Go get a free edition of Henry Peach Robinson's Pictorial effect in photography from Google Books.
Now google up a web site or two of great paintings. Many museums have a web site with a searchable collection. You don't need great reproductions of paintings, but you want decent ones. Poke around a bit until you can definitely find a bunch of pictures that you pretty much like, from anywhere between the 1400s to the 1800s. Sure, that's not all the paintings in the world, but they're the ones that will make sense in this context.
Skim over the little section of background I provide below.
Start reading Robinson. When he mentions a painting, use google to find a copy of it to look at before you read on, and take a look at the picture.
Keep reading until the end.
What you read will be somewhat dated, not everything should be taken as gospel truth. Robinson had some ideas about photography that are pretty old fashioned, and other ideas that are so modern that they are only now being viewed as acceptable (again).

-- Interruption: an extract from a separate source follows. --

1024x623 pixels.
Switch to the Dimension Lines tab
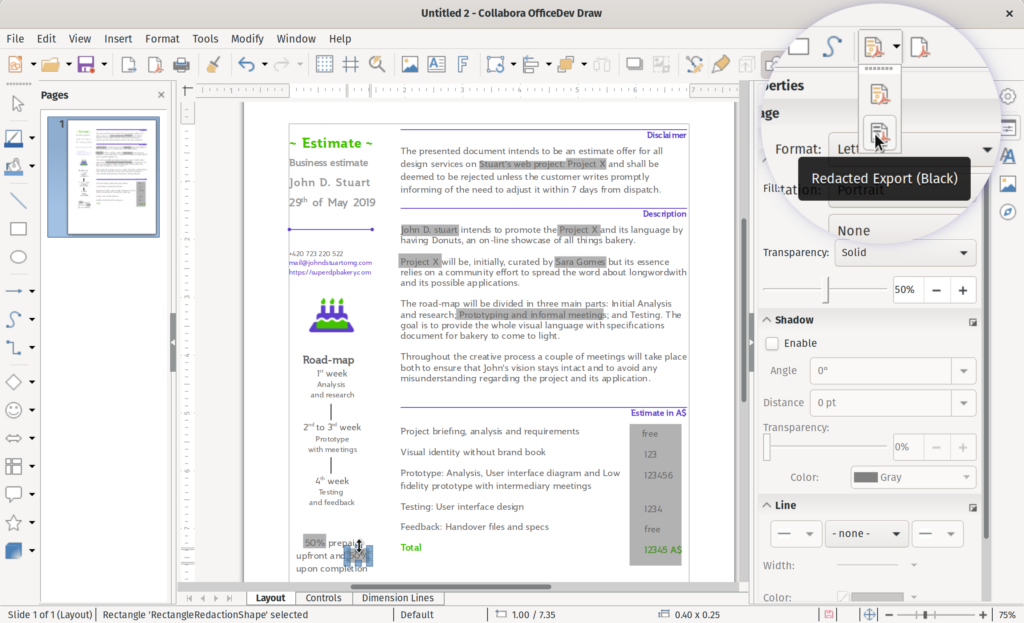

When you get to the end, which should take a handful of hours, you will have learned more about composition than a 100 years spent on crummy web sites with their rotten Rule of Thirds and Golden Ratios, and their terrible terrible sample pictures.
Robinson was writing in the nineteenth century, when film did not exist. Emulsions were coated on to glass plates, instead. Exposure times were long, measured in many seconds, so moving subjects was a big no-no. People had to hold still. For portraits, a head-rest was used, to assist the subject in not moving.
Emulsions were also orthochromatic, which means that it was more or less impossible to take a photograph that included a decent rendering of clouds and landscape at the same time. The sky was normally white in a landscape photograph, without compositing together multiple images.
The long exposure times meant that shutters as we know them did not exist. One simply removed the lens cap, counted for a bit, and then put the lens cap back on.
Chiaroscuro means, basically, the arrangement of light and shadow in a picture.